How does your organisation define its purpose, vision and values for success?
How well do you truly engage with your stakeholders i.e. Board, Management Team and staff to ensure the purpose, vision and values are not just understood and applied but that these stakeholders contribute to developing a vision that everyone can aspire to, that creates excitement and ensures everyone is working in the same direction?
A vision is a vivid mental image of what you want your business or organisation to be at some point in the future, based on your goals and aspirations. Having a vision will give your business a clear focus, and can act as your compass and stop you heading in the wrong direction.
The best way to formalise and communicate the vision you have for your business is to work with your stakeholders and write a vision statement.
A vision statement captures, in writing, the essence of where you want to take your business your organisation and can inspire you and your staff to reach your goals.
So what do we include in a vision statement?
A vision statement should communicate your long-term goals; it should reflect your view of the world and your place in it as an organisation or business.
It should also answer the fundamental question, 'Where are we going?'. The practical aspect of 'How will we get there?' is usually dealt with in a mission statement. So vision (where are we going) and mission (how will we get there) then align with values (how will we behave).
How do we write a vision statement?
To write an effective vision statement you should think about what your organisation or business does, and imagines what your business would look like if it became the best possible version of itself.
Ensure you engage your stakeholders to gather their ideas before forming up a draft and checking back with them … is this our vision? Make sure it:
- is clear and written in plain English (i.e. no jargon, acronyms or 'business speak')

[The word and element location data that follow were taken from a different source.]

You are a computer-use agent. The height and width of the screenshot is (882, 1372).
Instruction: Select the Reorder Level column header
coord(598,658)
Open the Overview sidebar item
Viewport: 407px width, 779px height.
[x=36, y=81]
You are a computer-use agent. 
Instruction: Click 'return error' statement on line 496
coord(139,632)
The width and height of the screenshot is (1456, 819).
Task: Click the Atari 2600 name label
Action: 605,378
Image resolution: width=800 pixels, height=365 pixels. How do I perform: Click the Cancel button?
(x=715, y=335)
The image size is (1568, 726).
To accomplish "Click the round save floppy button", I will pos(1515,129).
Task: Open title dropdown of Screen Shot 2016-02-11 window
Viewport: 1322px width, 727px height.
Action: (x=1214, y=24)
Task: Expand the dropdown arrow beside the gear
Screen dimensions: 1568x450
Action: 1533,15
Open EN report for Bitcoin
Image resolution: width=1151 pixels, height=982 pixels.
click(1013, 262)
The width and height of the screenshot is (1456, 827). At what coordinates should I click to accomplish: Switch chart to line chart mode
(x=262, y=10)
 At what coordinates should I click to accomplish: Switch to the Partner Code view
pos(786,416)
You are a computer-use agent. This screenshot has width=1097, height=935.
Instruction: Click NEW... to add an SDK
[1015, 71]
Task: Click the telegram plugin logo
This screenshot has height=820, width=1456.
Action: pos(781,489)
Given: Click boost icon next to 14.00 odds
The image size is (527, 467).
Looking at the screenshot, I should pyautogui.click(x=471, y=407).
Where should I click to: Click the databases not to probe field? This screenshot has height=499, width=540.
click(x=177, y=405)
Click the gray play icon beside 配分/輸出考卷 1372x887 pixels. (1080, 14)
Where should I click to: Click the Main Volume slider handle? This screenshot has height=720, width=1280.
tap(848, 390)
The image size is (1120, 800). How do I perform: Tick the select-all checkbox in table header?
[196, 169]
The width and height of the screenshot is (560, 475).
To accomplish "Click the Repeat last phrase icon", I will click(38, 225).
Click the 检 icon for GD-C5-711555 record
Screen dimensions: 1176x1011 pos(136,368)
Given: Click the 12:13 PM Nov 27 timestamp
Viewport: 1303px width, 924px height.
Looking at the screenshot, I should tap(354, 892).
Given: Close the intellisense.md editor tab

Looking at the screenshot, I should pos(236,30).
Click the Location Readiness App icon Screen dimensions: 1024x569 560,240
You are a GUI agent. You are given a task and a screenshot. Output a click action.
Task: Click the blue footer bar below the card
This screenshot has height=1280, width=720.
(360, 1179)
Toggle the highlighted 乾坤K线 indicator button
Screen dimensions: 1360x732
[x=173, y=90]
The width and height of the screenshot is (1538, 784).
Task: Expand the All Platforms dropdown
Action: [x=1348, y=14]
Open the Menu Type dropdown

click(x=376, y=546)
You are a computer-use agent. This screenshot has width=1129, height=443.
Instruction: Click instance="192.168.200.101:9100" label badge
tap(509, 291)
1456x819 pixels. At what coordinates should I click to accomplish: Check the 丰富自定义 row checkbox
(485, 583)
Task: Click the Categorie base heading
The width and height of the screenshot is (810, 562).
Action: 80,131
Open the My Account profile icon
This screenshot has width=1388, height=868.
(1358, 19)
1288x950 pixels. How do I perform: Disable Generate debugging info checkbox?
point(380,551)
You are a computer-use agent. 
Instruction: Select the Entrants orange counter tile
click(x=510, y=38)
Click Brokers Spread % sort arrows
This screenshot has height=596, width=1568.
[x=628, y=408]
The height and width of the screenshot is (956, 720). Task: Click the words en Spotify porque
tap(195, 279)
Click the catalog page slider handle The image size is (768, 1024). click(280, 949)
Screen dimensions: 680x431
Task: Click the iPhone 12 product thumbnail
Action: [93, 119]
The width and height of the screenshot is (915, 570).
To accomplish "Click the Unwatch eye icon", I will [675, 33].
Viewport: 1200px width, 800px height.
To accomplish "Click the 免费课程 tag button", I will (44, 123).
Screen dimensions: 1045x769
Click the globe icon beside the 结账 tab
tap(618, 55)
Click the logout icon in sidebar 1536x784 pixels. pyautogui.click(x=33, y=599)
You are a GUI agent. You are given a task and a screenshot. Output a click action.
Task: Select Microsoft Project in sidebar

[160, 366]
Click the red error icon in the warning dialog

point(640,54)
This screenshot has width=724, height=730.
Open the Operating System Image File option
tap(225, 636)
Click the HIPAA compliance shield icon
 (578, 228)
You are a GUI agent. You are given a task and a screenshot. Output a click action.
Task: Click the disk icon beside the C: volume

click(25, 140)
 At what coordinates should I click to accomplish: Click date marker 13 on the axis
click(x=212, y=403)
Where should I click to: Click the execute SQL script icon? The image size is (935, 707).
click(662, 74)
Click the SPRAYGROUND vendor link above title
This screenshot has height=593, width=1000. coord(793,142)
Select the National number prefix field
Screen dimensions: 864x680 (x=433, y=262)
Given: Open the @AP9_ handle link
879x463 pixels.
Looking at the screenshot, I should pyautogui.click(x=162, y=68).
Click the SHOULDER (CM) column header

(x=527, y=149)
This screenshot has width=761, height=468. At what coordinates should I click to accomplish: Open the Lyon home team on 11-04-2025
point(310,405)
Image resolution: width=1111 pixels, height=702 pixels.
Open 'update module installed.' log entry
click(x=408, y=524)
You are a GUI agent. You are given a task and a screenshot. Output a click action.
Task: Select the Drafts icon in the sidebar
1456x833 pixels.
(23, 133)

- is passionate, powerful and memorable
- is short and says a lot in a few words
- is realistic (i.e. in terms of your resources, capabilities and growth potential)
- describes the best outcome (ideal future state) for your business
- doesn't use numeric measures of success
- helps build a picture in people's minds.
Example vision statements
Here are a couple of examples:
- 'Our vision is to be earth's most customer centric company; to build a place where people can come to find and discover anything they might want to buy online.' (Amazon.com)
- 'There will be a personal computer on every desk running Microsoft software.' (Microsoft's original vision statement)
How should we use the vision statement?
A vision statement isn't something you write, plaster around your offices, factory, buildings and then forget. You should regularly revisit your vision statement to measure your progress and success. Remember it is your compass; do reflecting on decisions, projects and plans and how they contribute to achieving the vision is a great guide.
It's a good idea to make your business's vision statement visible in the workplace to inspire your staff and remind them of their purpose, for example, by:
- posting it in staff common areas
- including it in any code of conduct documents
- using it as a tool in staff performance reviews.
You can also promote your business's vision statement publicly by displaying it in your business, on your website or using it in marketing material. However, many businesses prefer to create a unique selling proposition as part of their branding and marketing, and just use their vision statement internally to inspire their people and act as the compass.
How effective is your vision statement at inspiring and guiding?